Five key steps in the mortgage underwriting process
Between loan approval and closing, your lender is doing a lot of work behind the scenes in a process called underwriting.
Here are five things the lender does during underwriting.
1. Underwriting verification
After the housing crisis of the mid-2000s, the Consumer Financial Protection Bureau enacted rules to protect borrowers.
Under these new rules, lenders must be sure a borrower is qualified. Verifying the information you put on your application is top priority.
The lender’s team of underwriters will check the information on your application and supporting documents. They will call your employer, for example, to confirm that you work at that job and that you are paid what you said you’re paid.
If you’re self-employed, you may need to supply a lot more documentation.
The amount of verification involved depends on how risky your lender perceives you to be.
The lender wants to be sure that the price of the property you’re buying is comparable to the values of similar properties.
The lender will get an independent appraisal of the property prior to closing, and the results could affect the rate and terms of your mortgage.
A licensed appraiser will provide an expert’s estimated value based on a physical inspection and comparables, or “comps” — prices paid for comparable properties that have recently sold in the neighborhood. An appraisal typically costs between $300 and $500.
3. Title search and title insurance
After the appraiser has looked at the physical side of your house, a title company looks at its legal history. Your lender doesn’t want to lend money against a house that may have claims on it. That’s why a title company performs a title search.
The title company will research the history of the property, looking for encumbrances such as mortgages, claims, liens, easement rights, zoning ordinances, pending legal action, unpaid taxes and restrictive covenants.
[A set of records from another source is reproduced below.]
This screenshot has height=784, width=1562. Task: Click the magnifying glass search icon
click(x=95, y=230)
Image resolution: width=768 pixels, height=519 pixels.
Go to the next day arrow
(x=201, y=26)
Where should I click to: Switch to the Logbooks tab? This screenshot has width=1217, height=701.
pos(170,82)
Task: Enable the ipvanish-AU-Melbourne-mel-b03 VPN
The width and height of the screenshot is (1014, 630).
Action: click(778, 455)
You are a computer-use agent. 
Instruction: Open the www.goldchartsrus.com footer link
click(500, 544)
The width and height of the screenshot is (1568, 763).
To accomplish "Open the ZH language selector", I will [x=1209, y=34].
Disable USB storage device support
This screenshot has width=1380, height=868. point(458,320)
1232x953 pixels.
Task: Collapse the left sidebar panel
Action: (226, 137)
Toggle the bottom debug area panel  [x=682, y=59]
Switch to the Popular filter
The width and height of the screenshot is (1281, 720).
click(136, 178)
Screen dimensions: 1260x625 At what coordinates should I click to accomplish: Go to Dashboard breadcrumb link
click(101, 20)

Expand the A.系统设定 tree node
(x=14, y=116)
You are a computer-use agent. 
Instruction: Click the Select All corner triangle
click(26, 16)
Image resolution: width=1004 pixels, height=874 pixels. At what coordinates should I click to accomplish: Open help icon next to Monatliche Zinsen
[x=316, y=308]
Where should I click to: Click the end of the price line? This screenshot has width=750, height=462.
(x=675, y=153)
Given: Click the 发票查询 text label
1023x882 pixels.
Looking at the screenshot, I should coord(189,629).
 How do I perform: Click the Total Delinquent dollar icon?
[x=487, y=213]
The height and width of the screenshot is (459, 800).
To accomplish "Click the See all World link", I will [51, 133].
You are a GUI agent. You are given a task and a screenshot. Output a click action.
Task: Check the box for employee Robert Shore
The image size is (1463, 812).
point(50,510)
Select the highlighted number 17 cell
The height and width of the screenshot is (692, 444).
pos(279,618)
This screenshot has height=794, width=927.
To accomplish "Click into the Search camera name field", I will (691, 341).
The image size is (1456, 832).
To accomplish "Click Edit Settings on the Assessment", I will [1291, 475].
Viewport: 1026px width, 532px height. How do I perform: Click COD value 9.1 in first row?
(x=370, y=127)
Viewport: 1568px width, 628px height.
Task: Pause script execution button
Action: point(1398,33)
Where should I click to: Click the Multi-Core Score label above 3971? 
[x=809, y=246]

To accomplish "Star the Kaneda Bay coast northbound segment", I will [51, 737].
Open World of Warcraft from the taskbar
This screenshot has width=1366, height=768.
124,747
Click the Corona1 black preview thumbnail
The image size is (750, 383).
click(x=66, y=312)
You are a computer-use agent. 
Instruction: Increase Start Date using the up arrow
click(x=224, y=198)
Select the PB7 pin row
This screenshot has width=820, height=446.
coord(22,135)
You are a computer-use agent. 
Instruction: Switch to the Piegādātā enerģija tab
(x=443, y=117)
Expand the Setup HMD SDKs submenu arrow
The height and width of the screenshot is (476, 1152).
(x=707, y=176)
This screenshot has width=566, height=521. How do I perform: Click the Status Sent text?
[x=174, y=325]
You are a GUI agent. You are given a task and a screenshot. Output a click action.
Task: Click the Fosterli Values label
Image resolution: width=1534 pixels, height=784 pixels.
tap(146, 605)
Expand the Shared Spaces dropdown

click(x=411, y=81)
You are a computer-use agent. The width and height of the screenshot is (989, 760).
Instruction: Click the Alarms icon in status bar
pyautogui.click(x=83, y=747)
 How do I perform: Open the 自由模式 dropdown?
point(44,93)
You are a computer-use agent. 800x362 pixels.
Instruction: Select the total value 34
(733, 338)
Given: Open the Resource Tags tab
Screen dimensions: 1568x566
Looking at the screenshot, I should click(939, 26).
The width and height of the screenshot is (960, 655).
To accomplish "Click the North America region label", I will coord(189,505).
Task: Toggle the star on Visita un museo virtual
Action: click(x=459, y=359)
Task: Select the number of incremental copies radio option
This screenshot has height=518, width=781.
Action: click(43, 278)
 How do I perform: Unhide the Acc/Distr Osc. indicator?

The title insurer then issues a policy that guarantees the accuracy of the work. Your lender will require a title policy that protects the lender. In some cases, two policies are issued — one to protect the lender and one to protect the property owner.
4. Flood certification
Flood insurance is not part of a standard homeowners insurance policy. If your property is in a flood zone, your lender wants to know about it. The lender will hire a specialist to analyze your property and neighboring sites to determine if the home is in a flood zone; the report is called a flood certification. If you’re in a flood zone, you’ll be required to buy flood insurance.
If you think you may be in a flood-prone area, you can check out any property on FloodSmart.gov before you even start searching for your new home.
Finally, some lenders will require that a home’s property boundaries be verified by a professional survey.
While all of this information is being gathered, you can help by taking these steps:
■ Provide complete documentation with your application.
■ Respond promptly to your lender’s request for more information.
■ Call your lender and real estate agent to check on your loan application status.
■ Help contact employers and others who may need to provide documentation.
■ Keep records of your conversations with your lender.